Choir prepares to comfort the sick and dying

Pam Espinosa, director of the Fort Wayne Area Threshold Singers, leads the newly formed group in rehearsal at the Peggy F. Murphy Community Grief Center at Visiting Nurse. BRIDGETT HERNANDEZ

FORT WAYNE — Threshold Choirs offer comfort through song at the bedside of the sick and dying, and a new chapter is forming in Fort Wayne.

Threshold Choir started in 2000 in California, and now has more than 150 chapters throughout the world. The local group will be led by Pam Espinosa, who moved to Fort Wayne about two years ago from Massachusetts.

Espinosa, a breast cancer survivor, remembers when she first learned about the group in a magazine article.

“I was in my doctor’s office thinking I was having a recurrence,” she said. “I was very anxious, and I just opened a magazine and I turned to this page and I read about this group.”

The concept resonated with Espinosa, who has sang in some capacity her entire life and comes from a musical family.

“I kind of made a pact with God in that moment and said, ‘If I’m okay and this isn’t a recurrence, I’m going to try to make this happen,’” she said.

She kept up her end of the deal, starting the first Threshold Choir in the Boston area in 2007.

The choir sings at bedsides only when invited. Members sing in groups of two to four in soft “lullaby voices” for 20-30 minutes.

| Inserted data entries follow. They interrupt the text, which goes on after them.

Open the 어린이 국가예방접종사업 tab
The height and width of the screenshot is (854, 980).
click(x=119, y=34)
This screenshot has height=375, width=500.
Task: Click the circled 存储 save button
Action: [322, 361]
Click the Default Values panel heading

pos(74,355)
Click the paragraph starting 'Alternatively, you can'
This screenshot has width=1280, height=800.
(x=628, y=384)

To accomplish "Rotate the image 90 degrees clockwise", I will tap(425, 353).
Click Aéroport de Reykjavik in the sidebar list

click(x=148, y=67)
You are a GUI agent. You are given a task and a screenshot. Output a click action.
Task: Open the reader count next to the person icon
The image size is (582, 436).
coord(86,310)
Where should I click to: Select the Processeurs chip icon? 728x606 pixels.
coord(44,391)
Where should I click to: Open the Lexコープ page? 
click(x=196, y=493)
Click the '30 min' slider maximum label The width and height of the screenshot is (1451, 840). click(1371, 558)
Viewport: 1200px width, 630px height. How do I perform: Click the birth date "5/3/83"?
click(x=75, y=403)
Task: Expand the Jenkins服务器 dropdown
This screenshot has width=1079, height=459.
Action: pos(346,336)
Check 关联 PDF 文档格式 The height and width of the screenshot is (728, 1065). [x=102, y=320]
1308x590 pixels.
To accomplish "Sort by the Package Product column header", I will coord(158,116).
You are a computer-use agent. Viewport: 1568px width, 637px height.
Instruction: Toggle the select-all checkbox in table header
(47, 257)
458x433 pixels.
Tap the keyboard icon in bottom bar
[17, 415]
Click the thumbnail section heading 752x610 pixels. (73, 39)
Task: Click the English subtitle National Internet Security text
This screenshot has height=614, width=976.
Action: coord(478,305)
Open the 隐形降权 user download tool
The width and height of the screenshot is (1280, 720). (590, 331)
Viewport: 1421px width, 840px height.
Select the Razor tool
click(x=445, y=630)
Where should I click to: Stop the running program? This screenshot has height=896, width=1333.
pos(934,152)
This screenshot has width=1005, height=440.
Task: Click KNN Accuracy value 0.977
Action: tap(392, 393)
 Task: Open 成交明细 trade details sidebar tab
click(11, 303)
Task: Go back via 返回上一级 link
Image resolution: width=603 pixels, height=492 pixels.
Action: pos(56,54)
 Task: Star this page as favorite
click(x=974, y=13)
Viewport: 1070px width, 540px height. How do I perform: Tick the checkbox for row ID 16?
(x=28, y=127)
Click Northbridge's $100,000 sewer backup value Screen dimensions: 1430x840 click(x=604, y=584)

Before a session, a patient’s caregiver fills out an intake form so that the choir can learn about the patient’s preferences. The secular group’s repertoire includes rounds, chants, lullabies, hymns, spirituals and classic choral music, as well as requests from clients like “Take Me Out to the Ball Game.”

Threshold Choirs sing simple, comforting songs to sick and dying patients at the bedside like this song titled “Walking Each Other Home.” BRIDGETT HERNANDEZ

“We’re all going to make the journey at some point, so I think if we can make it less scary and just comfort someone along the way, it can be a beautiful thing,” Espinosa said.

Since moving to Fort Wayne about two years ago, she has wanted to start a chapter here. Then, one day she took her dog to a veterinary clinic on Homestead Road and noticed a sign for the Peggy F. Murphy Community Grief Center on the Visiting Nurse campus.

Visiting Nurse, a nonprofit that provides end-of-life and palliative care, will serve as a home base for the Fort Wayne Area Threshold Singers with Visiting Nurse music therapist Emily Paar fielding referrals when the choir is ready to start making bedside visits in six to nine months.

Music therapy is goal oriented, Paar explained. It can be used to target pain or anxiety management, provide emotional support, comfort support, family support, spiritual support and more.

“Music can touch so many different aspects of somebody’s life, so it’s really natural that we can address many goals at the same time,” she said.

Threshold Choirs play a different role with the objective to simply provide comfort through song — not to provide therapy, spiritual support or patient care.

Parr sometimes gets referrals from caregivers of patients who don’t necessarily have a clinical need for music therapy, but would enjoy music at the bedside. In this situation, she might refer the patient to the Threshold Choir.

The Fort Wayne Area Threshold Singers began rehearsing in February. They meet twice a month to rehearse for two hours. There are no auditions, but members must be able to carry a tune, learn to hold their own part, blend their voice with others and communicate kindness with their voice.

Julie Shackley, who joined the newly formed group for its first rehearsal, said that when she heard about the choir, she immediately knew she wanted to get involved.

“It fit like a glove for me,” she said.

Shackley, who recently retired from a career in sales, was looking for an opportunity to serve and she had experience singing in a church choir.

“The most difficult challenge for me is to learn how to sing quietly,” she said.

Shackley, who has cared for and visited loved ones at the end of their lives, said that the experience has changed her outlook on beauty.

“It cuts through a lot of illusion that society puts on us about beauty when you start interpreting life through people’s hearts,” she said.

Espinosa said that Visiting Nurse will help prepare the choir for what they might experience at the bedside of patients who are sick or dying.